Es cierto, de manera gradual, las mujeres se han hecho escuchar pagando un alto precio: menosprecio, discriminación, misoginia, pero la “hilarante” fantasía de Aristófanes de que ellas se hicieran cargo del gobierno se ha ido desmontando. En distintas latitudes del mundo occidental ya hay legisladoras federales y estatales, gobernadoras, ministras y jefas de Estado y de gobierno. Pero en sociedades más tradicionales, en donde se funden el poder y lo sagrado, aún prevalece la separación de las tareas públicas de las privadas, y en las primeras las mujeres no participan. Tan acendrados están los comportamientos de los hombres en la vida pública que la primera ministra británica (1979-1990), Margaret Thatcher, reeducó su voz para hacerla menos aguda. Ocurre, pues, una masculinización de las mujeres en el poder (recuérdese la manera en que Esquilo se refería a Clitemnestra, esposa de Agamenón, quien era descrita como androboulon, que puede traducirse como alguien con pensamiento varonil), precisamente porque éste ha sido concebido desde una óptica masculina, reflejo de lo que Pierre Bourdieu1 abordó como la dominación masculina.

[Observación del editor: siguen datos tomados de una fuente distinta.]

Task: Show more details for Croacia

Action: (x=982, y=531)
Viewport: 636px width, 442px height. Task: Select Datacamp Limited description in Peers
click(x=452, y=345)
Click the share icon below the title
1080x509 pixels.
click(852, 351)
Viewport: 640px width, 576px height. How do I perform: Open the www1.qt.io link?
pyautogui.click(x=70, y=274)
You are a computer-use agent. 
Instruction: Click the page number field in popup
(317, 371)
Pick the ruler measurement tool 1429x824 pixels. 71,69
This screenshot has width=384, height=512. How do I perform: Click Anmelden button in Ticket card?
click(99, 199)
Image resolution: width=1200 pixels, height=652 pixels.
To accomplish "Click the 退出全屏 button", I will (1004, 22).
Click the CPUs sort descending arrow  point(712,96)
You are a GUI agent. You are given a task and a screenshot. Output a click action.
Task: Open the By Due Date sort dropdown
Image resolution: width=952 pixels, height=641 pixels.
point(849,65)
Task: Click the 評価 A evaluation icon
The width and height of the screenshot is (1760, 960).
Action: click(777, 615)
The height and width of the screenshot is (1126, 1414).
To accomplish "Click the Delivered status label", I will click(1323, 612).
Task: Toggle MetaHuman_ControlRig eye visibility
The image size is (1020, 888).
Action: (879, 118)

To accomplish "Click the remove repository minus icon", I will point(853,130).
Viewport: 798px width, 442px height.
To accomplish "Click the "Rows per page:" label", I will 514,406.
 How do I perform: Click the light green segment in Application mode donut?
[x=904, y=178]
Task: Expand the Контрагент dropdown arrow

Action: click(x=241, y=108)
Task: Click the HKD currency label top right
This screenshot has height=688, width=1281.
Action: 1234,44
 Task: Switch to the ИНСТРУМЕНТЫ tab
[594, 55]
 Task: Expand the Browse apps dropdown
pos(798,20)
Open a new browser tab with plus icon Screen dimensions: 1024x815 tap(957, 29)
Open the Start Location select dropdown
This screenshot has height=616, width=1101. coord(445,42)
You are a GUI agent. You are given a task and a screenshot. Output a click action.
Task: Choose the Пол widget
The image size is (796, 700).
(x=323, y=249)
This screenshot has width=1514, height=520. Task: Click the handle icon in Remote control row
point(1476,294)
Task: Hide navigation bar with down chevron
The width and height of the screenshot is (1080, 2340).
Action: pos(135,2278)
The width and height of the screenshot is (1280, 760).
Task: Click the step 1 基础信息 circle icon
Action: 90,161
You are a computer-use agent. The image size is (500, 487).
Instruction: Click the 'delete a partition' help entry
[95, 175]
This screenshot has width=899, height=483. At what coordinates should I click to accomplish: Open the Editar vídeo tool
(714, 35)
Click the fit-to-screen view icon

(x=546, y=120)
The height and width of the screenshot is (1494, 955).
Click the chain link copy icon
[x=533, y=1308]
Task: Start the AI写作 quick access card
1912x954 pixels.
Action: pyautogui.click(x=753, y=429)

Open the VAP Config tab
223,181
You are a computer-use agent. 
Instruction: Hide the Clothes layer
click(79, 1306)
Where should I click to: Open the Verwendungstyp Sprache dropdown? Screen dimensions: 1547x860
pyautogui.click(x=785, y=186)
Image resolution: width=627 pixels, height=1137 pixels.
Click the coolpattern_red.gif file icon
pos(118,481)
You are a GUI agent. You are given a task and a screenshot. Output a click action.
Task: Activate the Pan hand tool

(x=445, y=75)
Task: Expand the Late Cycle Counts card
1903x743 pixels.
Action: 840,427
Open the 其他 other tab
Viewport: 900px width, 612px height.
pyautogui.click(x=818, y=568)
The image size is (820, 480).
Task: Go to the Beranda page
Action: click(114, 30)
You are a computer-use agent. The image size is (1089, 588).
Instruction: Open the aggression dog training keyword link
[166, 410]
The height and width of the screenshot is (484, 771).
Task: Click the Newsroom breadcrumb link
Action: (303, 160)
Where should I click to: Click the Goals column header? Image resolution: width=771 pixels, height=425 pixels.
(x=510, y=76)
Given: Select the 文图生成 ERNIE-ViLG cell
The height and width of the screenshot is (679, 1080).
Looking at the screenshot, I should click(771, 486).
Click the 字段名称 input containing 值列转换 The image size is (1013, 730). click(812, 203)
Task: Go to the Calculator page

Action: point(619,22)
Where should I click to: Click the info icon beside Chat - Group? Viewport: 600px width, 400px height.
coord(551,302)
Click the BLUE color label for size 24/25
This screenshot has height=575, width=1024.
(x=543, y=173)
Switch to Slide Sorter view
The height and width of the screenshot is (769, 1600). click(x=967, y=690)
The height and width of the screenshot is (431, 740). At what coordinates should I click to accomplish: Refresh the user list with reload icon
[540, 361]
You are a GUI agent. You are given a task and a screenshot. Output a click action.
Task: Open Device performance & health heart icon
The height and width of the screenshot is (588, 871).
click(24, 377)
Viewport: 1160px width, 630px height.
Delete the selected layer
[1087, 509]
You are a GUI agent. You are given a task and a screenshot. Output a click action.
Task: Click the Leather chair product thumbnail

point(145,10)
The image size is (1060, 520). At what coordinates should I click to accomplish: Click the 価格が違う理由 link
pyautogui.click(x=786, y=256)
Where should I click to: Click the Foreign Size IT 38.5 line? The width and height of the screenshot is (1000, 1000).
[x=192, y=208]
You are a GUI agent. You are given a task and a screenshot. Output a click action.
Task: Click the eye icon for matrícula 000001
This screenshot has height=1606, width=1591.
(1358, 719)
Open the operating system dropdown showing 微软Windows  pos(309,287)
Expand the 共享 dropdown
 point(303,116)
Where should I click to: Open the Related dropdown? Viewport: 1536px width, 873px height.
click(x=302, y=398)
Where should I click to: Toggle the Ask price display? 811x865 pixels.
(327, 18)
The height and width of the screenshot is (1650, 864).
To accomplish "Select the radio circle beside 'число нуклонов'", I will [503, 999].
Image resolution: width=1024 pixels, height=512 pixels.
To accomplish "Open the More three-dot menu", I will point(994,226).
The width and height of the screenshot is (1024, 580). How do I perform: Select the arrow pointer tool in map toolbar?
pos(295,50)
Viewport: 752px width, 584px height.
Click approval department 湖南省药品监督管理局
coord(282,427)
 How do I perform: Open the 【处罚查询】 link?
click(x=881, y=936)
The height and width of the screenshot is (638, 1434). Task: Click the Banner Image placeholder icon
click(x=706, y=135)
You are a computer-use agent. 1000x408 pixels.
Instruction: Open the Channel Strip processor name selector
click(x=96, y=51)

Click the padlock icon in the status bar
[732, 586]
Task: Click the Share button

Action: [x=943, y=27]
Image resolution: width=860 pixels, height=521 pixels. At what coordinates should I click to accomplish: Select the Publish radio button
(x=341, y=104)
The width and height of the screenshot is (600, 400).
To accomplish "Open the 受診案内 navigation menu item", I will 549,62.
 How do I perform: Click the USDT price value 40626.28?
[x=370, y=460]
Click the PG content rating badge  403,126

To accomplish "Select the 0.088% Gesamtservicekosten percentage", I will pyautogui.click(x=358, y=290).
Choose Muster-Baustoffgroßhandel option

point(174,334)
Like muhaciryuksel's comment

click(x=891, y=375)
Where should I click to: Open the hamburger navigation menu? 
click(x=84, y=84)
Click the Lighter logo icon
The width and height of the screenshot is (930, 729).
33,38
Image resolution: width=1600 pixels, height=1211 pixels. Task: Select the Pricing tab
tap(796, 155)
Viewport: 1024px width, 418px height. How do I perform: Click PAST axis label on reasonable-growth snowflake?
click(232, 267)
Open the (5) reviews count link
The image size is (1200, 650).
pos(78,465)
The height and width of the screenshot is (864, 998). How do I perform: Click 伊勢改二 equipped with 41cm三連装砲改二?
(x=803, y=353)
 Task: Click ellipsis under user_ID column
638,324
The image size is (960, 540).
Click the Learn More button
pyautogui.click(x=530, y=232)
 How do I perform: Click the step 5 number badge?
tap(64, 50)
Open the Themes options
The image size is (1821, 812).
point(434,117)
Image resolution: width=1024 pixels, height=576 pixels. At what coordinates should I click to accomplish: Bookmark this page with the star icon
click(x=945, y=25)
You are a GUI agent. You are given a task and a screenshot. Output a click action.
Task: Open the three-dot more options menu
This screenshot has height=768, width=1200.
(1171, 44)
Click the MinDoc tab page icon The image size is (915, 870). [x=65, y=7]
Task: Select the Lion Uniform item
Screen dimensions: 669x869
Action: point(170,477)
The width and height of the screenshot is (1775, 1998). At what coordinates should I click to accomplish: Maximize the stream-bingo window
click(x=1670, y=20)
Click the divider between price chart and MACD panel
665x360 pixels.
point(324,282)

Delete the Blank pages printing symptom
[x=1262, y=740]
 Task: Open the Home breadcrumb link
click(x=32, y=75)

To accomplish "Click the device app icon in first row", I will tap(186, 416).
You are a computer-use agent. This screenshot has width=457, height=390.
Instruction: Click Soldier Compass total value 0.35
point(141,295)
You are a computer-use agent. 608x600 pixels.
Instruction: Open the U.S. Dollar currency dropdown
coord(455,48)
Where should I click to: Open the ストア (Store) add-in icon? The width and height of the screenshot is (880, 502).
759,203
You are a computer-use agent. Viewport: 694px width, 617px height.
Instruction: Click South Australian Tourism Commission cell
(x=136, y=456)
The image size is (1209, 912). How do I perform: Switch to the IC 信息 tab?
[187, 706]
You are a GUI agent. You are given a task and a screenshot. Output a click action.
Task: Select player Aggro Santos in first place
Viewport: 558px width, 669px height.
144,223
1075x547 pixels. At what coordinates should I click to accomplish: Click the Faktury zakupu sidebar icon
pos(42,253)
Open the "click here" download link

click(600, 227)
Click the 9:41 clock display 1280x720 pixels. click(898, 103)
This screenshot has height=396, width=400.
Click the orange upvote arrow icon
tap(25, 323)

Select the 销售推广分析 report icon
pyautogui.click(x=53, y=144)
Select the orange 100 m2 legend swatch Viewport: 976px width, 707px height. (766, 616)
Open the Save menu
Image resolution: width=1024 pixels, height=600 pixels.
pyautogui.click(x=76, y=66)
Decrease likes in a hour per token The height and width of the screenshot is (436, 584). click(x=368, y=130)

Persiste un modelo cultural y mental para ejercer el poder: el del hombre.
Este modelo se traduce no solamente en las actitudes y modo de ejercer el poder sino en una convención para vestirse: traje sastre y pantalones. Al respecto, la autora dice:
Esta forma de vestir puede que sea indicativa del rechazo a convertirse en un maniquí, destino de muchas de las esposas de los políticos, pero también puede que sea una táctica –como la de bajar el timbre de la voz– para que las mujeres parezcan más viriles y así puedan encajar mejor en el papel del poder (59).
¿Qué hacer para colocar a las mujeres en los centros de poder? Hay dos perspectivas, argumenta Beard: la individual y la general. La primera es la sagacidad con la que las mujeres que han incursionado en puestos de decisión logran utilizar los símbolos que normalmente las despojan de poder, por ejemplo, los bolsos. Thatcher y el uso cotidiano de ese accesorio dieron lugar a un verbo político: “handbag”. Por supuesto, la acción individual por sí misma no transforma un orden establecido y, acaso, anquilosado. La perspectiva general remite a un cambio gradual de percepción sobre el papel de las mujeres en todos los espacios de la vida social: la familia, el trabajo, el gobierno, etcétera. El rol pasivo debe hacerse a un lado y considerarlas agentes protagónicas.
¿Por qué es importante el lenguaje? ¿Por qué resulta significativo darle nombre a las cosas? Porque lo que no se nombra no existe. Y lo que existe, en este caso, seres humanos complejos, deben poder expresarse con libertad. Atrás, muy atrás, debe quedar el silencio impuesto a Penélope.